One side of his lips kicks up in a crooked smile. “I convinced her to run away.”

I blink at him. “You did what ?”

He shakes his head. “I didn’t intend to. What Della was doing at the school is what we should all have been doing. That cage is the worst kind of prison because the inmates don’t even know they’re trapped.”

“So, what happens now? With Della? With the investigation?”

“I like her,” he quietly admits. “Even when I tell myself not to. I like her. And the investigation?” He shrugs. “We’re out of suspects. The Council and the city are turning on Vince, so we need to pull him out before someone tries to end him.”

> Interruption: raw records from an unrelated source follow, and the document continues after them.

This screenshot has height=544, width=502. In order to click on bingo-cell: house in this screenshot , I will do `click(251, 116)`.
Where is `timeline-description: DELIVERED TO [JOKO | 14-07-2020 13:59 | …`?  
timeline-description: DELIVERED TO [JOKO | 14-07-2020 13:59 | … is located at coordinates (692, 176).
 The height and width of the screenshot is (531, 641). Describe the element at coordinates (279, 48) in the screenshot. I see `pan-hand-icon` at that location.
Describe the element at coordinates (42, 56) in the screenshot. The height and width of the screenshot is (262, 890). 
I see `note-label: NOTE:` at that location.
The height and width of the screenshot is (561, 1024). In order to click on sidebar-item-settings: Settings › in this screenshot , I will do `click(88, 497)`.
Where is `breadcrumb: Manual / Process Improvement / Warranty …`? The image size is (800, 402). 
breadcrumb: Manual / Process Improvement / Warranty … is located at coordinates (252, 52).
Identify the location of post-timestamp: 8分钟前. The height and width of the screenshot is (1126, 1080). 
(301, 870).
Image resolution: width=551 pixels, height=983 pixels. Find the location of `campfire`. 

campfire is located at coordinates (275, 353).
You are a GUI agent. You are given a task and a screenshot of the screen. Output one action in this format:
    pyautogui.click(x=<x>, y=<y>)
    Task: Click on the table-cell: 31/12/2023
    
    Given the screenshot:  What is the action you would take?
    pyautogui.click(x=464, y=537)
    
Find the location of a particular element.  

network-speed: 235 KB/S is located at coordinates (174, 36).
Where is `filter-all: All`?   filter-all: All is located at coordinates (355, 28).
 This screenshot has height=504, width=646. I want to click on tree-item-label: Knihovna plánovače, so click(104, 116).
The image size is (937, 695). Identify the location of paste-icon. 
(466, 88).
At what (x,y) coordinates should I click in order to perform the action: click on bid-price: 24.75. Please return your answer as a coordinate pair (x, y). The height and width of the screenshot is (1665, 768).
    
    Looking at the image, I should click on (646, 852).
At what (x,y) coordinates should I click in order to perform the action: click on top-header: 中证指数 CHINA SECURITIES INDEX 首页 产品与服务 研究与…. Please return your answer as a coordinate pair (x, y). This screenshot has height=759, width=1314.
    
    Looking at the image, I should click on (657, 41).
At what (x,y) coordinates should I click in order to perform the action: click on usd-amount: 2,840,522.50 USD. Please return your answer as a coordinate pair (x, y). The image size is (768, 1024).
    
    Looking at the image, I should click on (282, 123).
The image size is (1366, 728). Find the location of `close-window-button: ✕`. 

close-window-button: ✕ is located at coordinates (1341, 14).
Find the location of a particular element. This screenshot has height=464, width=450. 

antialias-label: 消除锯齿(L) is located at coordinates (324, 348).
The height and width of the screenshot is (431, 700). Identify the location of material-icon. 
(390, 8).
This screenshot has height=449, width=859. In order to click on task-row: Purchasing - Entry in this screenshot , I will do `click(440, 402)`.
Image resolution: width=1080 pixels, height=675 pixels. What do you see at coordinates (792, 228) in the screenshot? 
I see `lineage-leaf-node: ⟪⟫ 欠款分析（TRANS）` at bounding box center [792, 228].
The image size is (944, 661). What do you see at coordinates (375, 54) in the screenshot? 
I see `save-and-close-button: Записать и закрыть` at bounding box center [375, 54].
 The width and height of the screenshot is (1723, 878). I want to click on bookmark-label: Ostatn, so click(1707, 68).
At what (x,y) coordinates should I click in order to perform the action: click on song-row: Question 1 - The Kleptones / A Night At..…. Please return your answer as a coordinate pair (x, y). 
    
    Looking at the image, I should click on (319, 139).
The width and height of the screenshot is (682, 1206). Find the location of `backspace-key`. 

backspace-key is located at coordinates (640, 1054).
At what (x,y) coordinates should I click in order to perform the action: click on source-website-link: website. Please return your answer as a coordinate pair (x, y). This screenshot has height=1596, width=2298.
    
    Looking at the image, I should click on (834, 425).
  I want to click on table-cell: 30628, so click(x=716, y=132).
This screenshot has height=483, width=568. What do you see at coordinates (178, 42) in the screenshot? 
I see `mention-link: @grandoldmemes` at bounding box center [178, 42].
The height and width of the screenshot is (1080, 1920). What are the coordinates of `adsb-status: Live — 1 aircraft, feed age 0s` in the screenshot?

“We have to get those alphas who hurt her,” I say, hoping Della is still asleep as I voice a thought I’ve been having with increasing regularity. “Finding Aly’s killer is important, but we have to get the guys who hurt Della, Xavier.”

He raises his glass, not so much in a toast as a fierce promise with the determination glinting in his eyes. “We’ll skin the motherfuckers alive before we put them out of their misery.”

They tried to break an unbreakable woman. A woman I started falling for the first time I put her on her ass in a fencing lesson and she refused to stay down.

A woman I would set the world on fire to protect.

I clink my glass with his. “Where’s Vince? We should talk to him—and possibly Lucas Security—about tracking them down. Vince said they had a deal.”